家族でありながら、同性としての意識も常につきまとう“姉妹”。その複雑な関係性を、独身三姉妹の姿を通して描いた舞台第6回ブス会*『お母さんが一緒』が、11月19日(木)から30日(月)まで「下北沢ザ・スズナリ」で上演されます。
そこで、ブス会*の主宰であり、脚本・演出を担当するペヤンヌマキさんに、“独身女性にとっての家族の在りかた”や“生きかた”についてお話を伺いました。最終回の今回は、「母親、姉妹の関係性と舞台の見どころ」について語っていただきました。
過去の記事はこちら↓
第1回「結婚だけが女の幸せではない!姉妹から見える家族の関係」
第2回「35歳過ぎたらネガティブ発言はもう終わり!自分の中のネガティブを笑いのネタにしよう」
自分が持つ“母親”のイメージは捻じ曲げられた虚像かもしれない
――舞台のタイトルにもなっている「お母さん」、ペヤンヌさんご自身はお母さんとどのような関係ですか?
ぺヤンヌマキさん(以下、ぺヤンヌ):仲は良いですが、私が小さなときからネガティブワードを呪いのように言い続けてきた人なので(笑)、程よい距離感が必要だと感じています。離れていると親の有難味もわかりますし、喜ばせたい気持ちが芽生えて「親孝行したい」とも思うんですけど、つい近づきすぎるとひどい態度をとってしまって、イヤになることがありますね。
――そのような思いがストーリーにも活かされているのでしょうか?
ペヤンヌ:そうですね。この舞台は旅先の宿で2部屋とっている設定なのですが、母親と一緒にいるのは30分も持たないと三姉妹で入れ替わりに部屋を移動したり、誰が母親の部屋に行くかで揉めたりします。母親を喜ばせたくて来ているのに、その思いが空回って大騒動に発展していく感じです。
――お母さんがどんな人物なのか気になります。
ペヤンヌ:母親は舞台に登場せず、性格がそっくりな長女を通してどんな人物なのかが見えてくる構成になっています。でも、母親のイメージって「お姉ちゃんをひいきしていた」とかその逆とか、思い込みや被害妄想で捻じ曲げられるから、三姉妹それぞれに違いますよね。だから、それぞれが抱く母親像に触れるごとに、どれが本当の母親なのかわからなくなるんです。「私の思っていた母親は虚像だった」みたいな(笑)。観ているかたにも、そんな風に感じてもらえたらいいですね。

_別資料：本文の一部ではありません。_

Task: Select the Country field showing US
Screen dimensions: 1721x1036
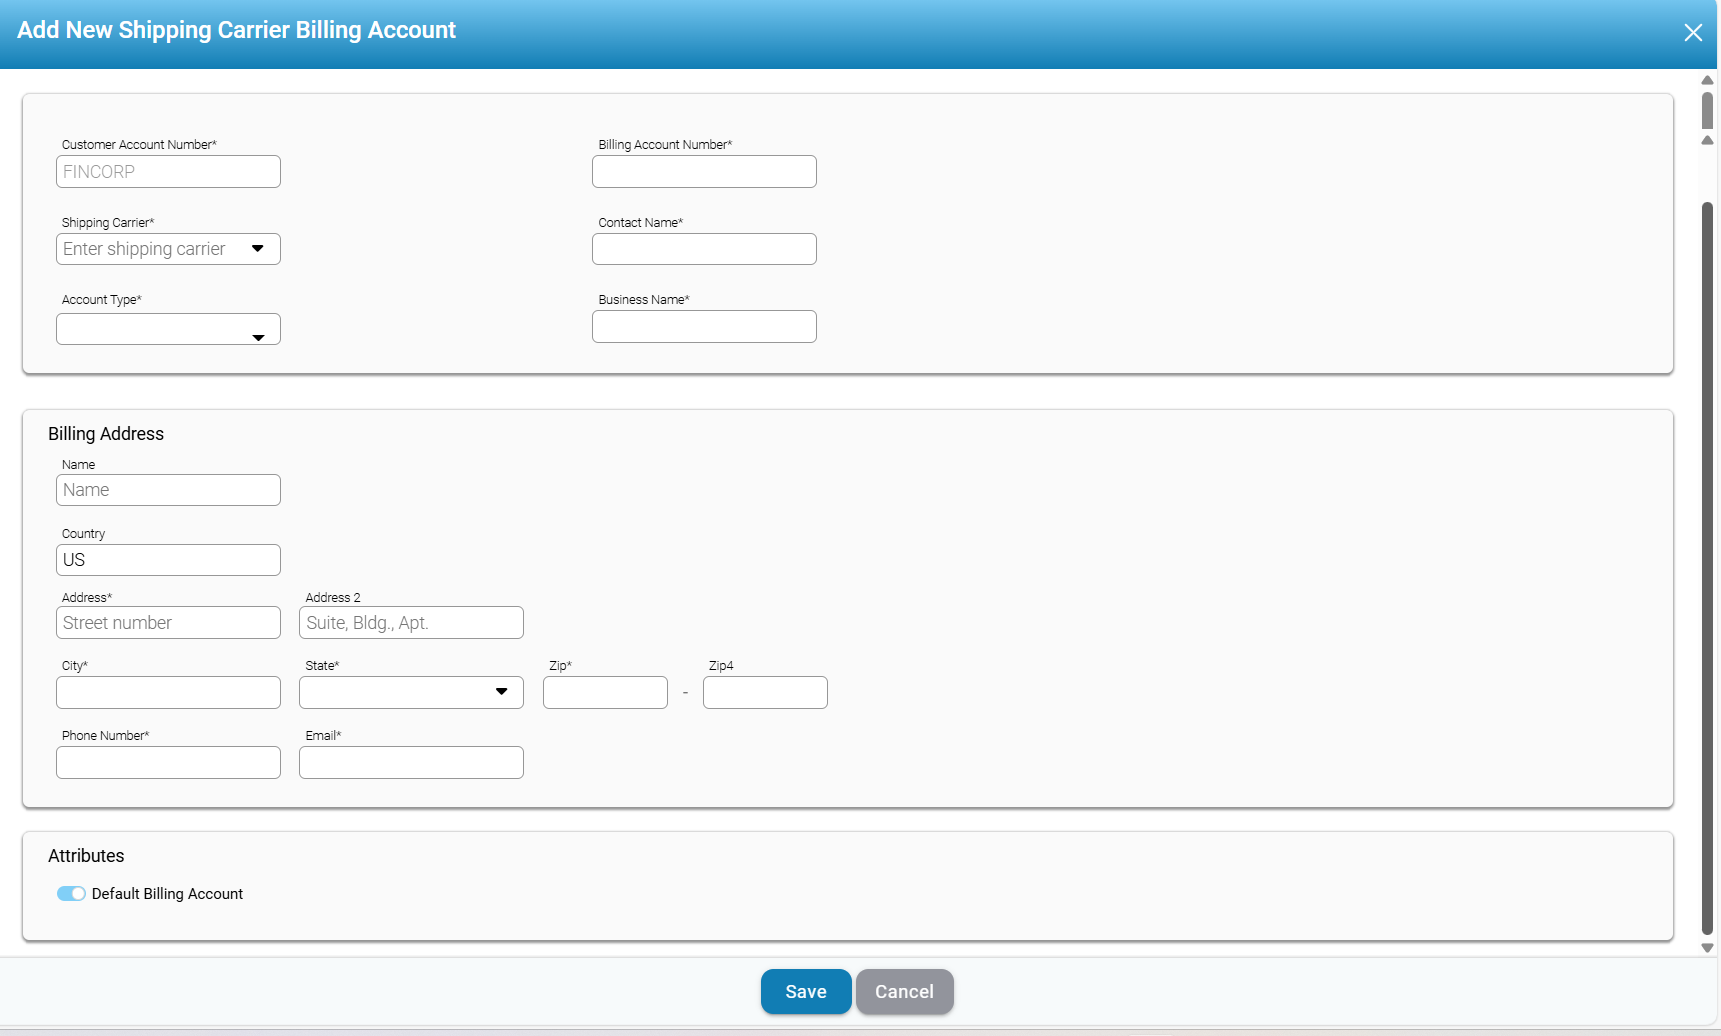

――ペヤンヌさんご自身は姉妹でお母さんに対する捉えかたの違いはありますか?
ペヤンヌ:母は常に平等に接してきたと言っていますが、私と妹はそれぞれに“どちらが愛されているか”を気にして比べていたように思います。妹は私のほうが自由にさせてもらっていると感じていたようですが、私は、見た目のかわいさが「妹のほうが上だ」って親も秘かに思っているだろうと感じていました。父親は妹のときだけ成人式の着物姿を携帯の待受画面にしていましたし、メディアに映った私の写真を見て「意外といい顔してたんだな」なんて言ってくるんですよ(笑)。
――それは傷つきますね。でもそれらの経験が、家族をテーマにした舞台づくりにつながったんですね。
ぺヤンヌ:はい。本当はあまり表に出したくないというか、気持ち悪いというか、触れるのが怖い部分ではあるのですが、あえて食い込んでいきました。それに、家族に関する悩みってなかなか他人に話せないものなので、これを観てスッキリしてもらえたらいいかなっていう思いもあります。